Western blot analysis of high-mobility group box-1 (HMGB1), extracellular signal-regulated kinase 1 and 2 (ERK1/2), cleaved caspase-3, synaptophysin, tyrosine hydroxylase, glutamine synthetase, and glyoxalase 1 in rat retinas. β-Actin was used as a housekeeping control. Protein expression of ERK1/2 activation (phosphorylation) was quantified by Western blot analysis using phospho- (P-) ERK1/2 specific antibody and was adjusted to the protein levels of unphosphorylated ERK1/2 antibody in each sample.
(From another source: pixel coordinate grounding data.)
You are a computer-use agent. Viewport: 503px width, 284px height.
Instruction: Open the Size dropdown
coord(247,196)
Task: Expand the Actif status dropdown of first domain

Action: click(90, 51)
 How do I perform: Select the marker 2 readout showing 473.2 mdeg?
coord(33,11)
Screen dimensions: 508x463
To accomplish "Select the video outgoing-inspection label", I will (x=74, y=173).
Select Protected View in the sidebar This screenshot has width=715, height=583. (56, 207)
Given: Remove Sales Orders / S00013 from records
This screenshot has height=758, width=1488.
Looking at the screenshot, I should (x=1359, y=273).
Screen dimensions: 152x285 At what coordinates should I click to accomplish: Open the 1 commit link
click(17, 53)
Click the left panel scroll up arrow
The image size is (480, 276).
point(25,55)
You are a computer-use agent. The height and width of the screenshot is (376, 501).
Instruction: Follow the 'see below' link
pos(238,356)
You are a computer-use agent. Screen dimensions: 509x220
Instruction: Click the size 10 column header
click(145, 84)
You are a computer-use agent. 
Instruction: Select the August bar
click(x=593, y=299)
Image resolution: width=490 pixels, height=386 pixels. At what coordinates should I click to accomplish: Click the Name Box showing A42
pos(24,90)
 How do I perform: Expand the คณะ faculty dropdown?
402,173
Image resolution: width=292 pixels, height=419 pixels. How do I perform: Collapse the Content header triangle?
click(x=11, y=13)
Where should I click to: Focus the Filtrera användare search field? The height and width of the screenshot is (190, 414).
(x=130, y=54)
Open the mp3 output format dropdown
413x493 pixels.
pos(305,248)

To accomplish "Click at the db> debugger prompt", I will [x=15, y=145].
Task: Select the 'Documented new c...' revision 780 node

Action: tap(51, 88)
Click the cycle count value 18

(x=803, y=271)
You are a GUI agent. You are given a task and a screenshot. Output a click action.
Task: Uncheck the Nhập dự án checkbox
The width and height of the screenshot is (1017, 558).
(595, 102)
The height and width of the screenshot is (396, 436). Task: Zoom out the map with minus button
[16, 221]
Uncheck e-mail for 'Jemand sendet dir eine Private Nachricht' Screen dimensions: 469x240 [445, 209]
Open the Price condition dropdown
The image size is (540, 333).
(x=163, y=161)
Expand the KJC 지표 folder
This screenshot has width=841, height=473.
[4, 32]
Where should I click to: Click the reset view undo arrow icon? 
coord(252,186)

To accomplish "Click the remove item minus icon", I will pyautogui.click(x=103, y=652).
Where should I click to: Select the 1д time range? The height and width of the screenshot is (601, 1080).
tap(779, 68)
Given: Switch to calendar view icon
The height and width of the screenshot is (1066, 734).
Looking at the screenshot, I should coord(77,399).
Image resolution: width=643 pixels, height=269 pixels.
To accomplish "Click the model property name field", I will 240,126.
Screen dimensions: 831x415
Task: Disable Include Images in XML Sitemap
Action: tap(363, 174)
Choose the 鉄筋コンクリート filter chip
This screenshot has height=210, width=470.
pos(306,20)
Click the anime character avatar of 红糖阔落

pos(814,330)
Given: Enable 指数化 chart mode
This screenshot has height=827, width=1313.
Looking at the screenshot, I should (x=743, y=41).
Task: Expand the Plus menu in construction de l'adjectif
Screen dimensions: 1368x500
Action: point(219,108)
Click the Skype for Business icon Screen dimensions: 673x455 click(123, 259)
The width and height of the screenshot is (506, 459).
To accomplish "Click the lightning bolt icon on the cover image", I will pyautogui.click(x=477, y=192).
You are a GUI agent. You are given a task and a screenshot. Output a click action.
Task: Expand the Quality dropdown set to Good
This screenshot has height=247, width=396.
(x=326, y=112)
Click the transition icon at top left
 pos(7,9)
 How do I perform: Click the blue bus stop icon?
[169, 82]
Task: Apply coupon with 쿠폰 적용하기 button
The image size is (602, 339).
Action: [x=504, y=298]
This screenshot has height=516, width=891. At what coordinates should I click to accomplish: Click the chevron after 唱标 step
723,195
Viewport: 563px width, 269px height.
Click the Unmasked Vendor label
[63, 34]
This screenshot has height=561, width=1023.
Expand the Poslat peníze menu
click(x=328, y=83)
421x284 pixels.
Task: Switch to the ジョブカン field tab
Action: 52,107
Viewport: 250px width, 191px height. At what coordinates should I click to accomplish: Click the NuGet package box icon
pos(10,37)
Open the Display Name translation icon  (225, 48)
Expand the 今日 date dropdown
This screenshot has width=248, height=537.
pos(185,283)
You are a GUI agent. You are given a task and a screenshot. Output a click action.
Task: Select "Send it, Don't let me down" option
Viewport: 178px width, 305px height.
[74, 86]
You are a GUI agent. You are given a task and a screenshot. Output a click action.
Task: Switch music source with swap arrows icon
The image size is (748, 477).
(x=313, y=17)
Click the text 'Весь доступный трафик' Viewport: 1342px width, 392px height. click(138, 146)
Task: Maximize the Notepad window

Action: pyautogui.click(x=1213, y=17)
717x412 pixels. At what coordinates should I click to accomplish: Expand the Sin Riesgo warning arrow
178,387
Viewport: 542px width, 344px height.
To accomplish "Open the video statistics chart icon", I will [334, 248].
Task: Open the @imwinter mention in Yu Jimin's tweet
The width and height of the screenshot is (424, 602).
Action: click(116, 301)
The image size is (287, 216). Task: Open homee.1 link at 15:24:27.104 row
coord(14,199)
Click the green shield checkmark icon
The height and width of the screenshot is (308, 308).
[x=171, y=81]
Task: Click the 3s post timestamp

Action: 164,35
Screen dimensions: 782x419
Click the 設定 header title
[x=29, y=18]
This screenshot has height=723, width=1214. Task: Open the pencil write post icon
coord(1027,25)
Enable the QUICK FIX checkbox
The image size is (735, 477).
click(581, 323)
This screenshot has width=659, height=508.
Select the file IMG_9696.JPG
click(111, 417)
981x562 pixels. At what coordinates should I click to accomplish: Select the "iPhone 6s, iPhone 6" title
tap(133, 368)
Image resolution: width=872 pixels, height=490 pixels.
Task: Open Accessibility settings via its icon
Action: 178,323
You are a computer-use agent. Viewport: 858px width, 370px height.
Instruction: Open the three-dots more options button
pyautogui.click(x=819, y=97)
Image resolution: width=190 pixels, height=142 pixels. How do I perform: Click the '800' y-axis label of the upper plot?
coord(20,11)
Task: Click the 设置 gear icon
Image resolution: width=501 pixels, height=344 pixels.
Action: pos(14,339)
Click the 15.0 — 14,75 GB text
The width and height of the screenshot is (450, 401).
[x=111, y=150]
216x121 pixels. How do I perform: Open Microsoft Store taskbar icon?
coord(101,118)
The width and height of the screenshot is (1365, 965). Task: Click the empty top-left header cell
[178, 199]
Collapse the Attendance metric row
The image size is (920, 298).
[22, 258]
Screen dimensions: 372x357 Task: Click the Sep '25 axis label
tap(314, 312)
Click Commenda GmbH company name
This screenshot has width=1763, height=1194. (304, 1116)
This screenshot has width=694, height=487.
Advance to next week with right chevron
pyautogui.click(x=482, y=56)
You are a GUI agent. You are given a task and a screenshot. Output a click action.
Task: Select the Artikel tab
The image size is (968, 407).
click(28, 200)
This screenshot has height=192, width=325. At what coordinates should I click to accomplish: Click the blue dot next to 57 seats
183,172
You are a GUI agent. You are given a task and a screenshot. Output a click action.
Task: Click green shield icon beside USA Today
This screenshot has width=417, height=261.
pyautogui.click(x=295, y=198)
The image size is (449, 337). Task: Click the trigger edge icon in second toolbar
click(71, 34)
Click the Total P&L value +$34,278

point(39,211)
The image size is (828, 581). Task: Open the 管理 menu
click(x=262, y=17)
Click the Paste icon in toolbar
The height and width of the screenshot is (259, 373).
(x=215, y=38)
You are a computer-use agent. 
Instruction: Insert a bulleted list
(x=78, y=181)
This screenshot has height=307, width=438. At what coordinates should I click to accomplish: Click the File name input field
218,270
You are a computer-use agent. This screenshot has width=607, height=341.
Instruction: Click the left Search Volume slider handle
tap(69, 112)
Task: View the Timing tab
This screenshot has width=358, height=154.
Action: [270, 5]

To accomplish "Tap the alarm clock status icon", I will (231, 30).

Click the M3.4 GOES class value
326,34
There is a significant increase in the expression of HMGB1 (a), activated ERK1/2 (b), and cleaved caspase-3 (c) and a significant decrease in the expression of synaptophysin (d), tyrosine hydroxylase (e), glutamine synthetase (f), and glyoxalase 1 (g) in the retinas of diabetic rats compared to nondiabetic controls. Glycyrrhizic acid (GA) significantly attenuated diabetes-induced upregulation of HMGB1 (a), activated ERK1/2 (b), and cleaved caspase-3 (c) and diabetes-induced downregulation of synaptophysin (d), tyrosine hydroxylase (e), GS (f), and glyoxalase 1 (g). Glutamate assay revealed a significant increase in glutamate levels in the retinas of diabetic rats compared to nondiabetic controls. The levels of glutamate in the GA-treated diabetic rats were significantly less than those in the untreated diabetic rats (h). Each experiment was repeated at least 3 times with fresh samples. A representative set of samples is shown. Results are expressed as mean ± SD of at least 6 rats in each group. *P < 0.05 compared with nondiabetic control rats. ^# P < 0.05 compared with diabetic rats.

Western blot analysis of rat retinas. Intravitreal administration of high-mobility group box-1 (HMGB1) induced a significant upregulation of the expression of HMGB1 (a), activated extracellular signal-regulated kinase 1 and 2 (ERK1/2) (b), and cleaved caspase-3 (c) and a significant downregulation of the expression of synaptophysin (d), tyrosine hydroxylase (e), glutamine synthetase (f), and glyoxalase 1 (g) compared to intravitreal administration of phosphate buffer saline (PBS). Glutamate assay revealed that injection of HMGB1 tended to increase retinal glutamate expression, but this was not significant (h). Each experiment was repeated at least 3 times with fresh samples. A representative set of samples is shown. Results are expressed as mean ± SD of at least 6 rats in each group. *P < 0.05 compared with PBS.

Gene expression of high-mobility group box-1 (HMGB1) in the retinas was quantified by RT-PCR using a primer given in the Materials and Methods section and was adjusted to the mRNA level of β-actin in each sample. Each measurement was performed at least 3 times. Results are expressed as mean ± SD of at least 6 rats in each group. GA: glycyrrhizic acid; PBS: phosphate buffer saline *P < 0.05 compared with nondiabetic controlled rats. **P < 0.05 compared with PBS. ^# P < 0.05 compared with diabetic rats.